One of the classic mistakes most businesses make is to target “everyone”. The StoryBrand approach is completely against this idea. Although, unlike some other marketing ideas which tell you to write out a detailed ideal customer profile — full of demographic and psychographic data — the StoryBrand framework gets you to focus on what the customer wants and how you can satisfy their wants.
This touches on one of the simple but important ideas that I really like in the StoryBrand book.
You are not the hero, your customer is the hero.
A lot of messages people put out, usually with the reason d’ete that they help brand awareness or prestige. But when the majority of your messaging focuses on how great you are, that’s a mistake.
What does the character want?
The next key aspect of the character is that they want something. In truth, they probably want many things but for the storybrand framework, you must focus on one aspect of that.
This is helpful for marketing as you avoid confusing messages when you try to communicate to everyone, and end up communicating to no one. In Storybrand, It’s particularly applied to websites as, after all, that is one of the major branding exercises that companies and churches undertake nowadays.
Imagine a website that has five messages to five different groups of people. It’s not going to work. In contrast, a website that has one clear message to one person would be much more effective.
How does this apply to ChurchMag?
At ChurchMag we help Christians use technology to become more like Christ and help others do likewise.
This has actually something that the staff writers have debated. Since we started 10 years ago the term “Church Tech” has come to mean very different things since it’s beginning. Early on, things like Church Websites and sound desks tech were the latest and most important topics, then the smartphone and social revolutions occurred and grew in prominence. Now, social media is a standard part of church communications so it may not be even viewed as technology anymore.

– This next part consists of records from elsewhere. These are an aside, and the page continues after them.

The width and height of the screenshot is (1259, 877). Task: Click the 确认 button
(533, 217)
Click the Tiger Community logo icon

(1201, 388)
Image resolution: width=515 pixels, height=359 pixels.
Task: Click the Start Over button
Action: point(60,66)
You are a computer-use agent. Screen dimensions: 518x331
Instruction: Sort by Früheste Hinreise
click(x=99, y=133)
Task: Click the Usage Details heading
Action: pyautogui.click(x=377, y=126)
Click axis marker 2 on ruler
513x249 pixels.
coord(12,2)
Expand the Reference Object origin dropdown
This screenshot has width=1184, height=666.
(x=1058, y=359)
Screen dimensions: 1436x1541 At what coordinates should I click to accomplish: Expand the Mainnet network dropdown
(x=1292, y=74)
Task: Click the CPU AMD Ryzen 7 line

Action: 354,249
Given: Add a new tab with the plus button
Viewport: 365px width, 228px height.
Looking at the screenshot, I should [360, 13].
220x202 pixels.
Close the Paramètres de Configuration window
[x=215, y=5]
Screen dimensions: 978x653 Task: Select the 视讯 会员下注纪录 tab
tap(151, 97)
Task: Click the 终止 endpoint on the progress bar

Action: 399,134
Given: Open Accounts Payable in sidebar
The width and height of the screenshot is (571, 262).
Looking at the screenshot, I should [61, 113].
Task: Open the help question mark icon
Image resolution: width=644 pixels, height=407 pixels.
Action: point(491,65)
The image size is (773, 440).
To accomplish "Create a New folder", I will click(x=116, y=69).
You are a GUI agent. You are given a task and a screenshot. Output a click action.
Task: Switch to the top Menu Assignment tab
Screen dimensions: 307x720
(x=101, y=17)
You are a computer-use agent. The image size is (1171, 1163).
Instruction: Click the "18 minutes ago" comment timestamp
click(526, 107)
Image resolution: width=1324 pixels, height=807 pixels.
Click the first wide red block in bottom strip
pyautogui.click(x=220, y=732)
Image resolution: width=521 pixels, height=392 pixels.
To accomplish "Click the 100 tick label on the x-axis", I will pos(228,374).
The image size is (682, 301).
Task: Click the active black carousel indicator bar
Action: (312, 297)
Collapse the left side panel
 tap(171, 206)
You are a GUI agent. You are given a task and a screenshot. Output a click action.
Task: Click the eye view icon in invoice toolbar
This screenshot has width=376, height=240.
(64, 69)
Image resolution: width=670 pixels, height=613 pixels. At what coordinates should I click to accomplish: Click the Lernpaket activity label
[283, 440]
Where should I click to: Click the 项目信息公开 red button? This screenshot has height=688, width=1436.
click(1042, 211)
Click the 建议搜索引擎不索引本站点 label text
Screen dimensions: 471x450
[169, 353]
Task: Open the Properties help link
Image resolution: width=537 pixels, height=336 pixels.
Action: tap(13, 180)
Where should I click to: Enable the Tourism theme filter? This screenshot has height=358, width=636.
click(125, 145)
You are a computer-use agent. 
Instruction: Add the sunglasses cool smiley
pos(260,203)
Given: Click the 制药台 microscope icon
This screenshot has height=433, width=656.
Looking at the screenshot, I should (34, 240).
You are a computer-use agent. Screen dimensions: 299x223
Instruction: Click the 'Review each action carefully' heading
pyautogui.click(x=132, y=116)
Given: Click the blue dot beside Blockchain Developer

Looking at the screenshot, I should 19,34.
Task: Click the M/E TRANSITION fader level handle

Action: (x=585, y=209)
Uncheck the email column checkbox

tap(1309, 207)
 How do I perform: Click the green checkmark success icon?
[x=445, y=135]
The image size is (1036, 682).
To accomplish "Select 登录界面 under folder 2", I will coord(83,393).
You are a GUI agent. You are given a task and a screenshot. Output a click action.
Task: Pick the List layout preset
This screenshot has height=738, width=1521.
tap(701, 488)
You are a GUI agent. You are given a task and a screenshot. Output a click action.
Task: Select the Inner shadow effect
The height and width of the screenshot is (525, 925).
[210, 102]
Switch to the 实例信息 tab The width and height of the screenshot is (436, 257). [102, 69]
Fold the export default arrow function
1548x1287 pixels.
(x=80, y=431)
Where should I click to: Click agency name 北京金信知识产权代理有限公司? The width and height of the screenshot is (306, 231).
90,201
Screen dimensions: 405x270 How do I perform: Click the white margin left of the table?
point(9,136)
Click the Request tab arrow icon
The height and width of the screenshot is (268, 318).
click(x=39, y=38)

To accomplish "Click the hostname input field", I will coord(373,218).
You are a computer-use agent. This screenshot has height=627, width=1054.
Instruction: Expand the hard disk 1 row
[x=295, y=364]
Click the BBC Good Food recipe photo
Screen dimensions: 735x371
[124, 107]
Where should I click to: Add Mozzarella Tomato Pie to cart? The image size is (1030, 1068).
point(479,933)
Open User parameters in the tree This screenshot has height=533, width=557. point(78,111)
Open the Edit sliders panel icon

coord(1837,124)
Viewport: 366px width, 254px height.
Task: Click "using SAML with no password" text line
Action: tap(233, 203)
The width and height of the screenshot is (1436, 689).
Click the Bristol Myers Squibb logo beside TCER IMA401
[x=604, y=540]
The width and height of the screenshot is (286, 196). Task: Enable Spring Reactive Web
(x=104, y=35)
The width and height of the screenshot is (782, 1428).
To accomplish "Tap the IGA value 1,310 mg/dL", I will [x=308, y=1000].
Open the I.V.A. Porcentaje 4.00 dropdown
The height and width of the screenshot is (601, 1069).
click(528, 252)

We’ve debated if we had moved away from “Church Tech” to a more “geeky church culture” but I believe this one-liner sums things up well.
How does this apply to churches?
I partially think this kind of messaging really applies to churches as well but I’m not fully convinced.
It works because some churches spend ages talking about how great their church is, or how wonderful their pastor is. In doing so, they are positioning themselves as the hero and not the guide.
It also works because churches communicate to the same people as businesses. They have the same wants and desires. As Christians, I’m sure we can agree that many of these desires are God-derived, even if people seek to fulfill them in negative ways.
However, I worry that by speaking purely to these desires, we can end up with a “consumer focused faith”. By talking about how our church will fulfill your community need, we reduce the costly call of christianity.
When we look at how Jesus spoke to people, he certainly addressed their wants, but he also put high demands and commitments on his listeners. Later in his ministry when people asked about following him, he didn’t talk about how he would fulfill their need for status.
And yet, Jesus did speak to people’s needs. Sometimes it wasn’t the need the person thought needed addressing, sometimes he tackled the deeper need first and then the more obvious need.
In general, I think it’s a fine line we have to critically walk.
Positioning yourself as the hero is a classic mistake that most businesses make and you can certainly see it among churches. And “consumer focused faith” is a problem. At the same time, the perspective Don offers is useful for churches to consider in their marketing messaging.
How do you use this hero position in your sermons, marketing, and evangelize from your church both correctly and incorrectly?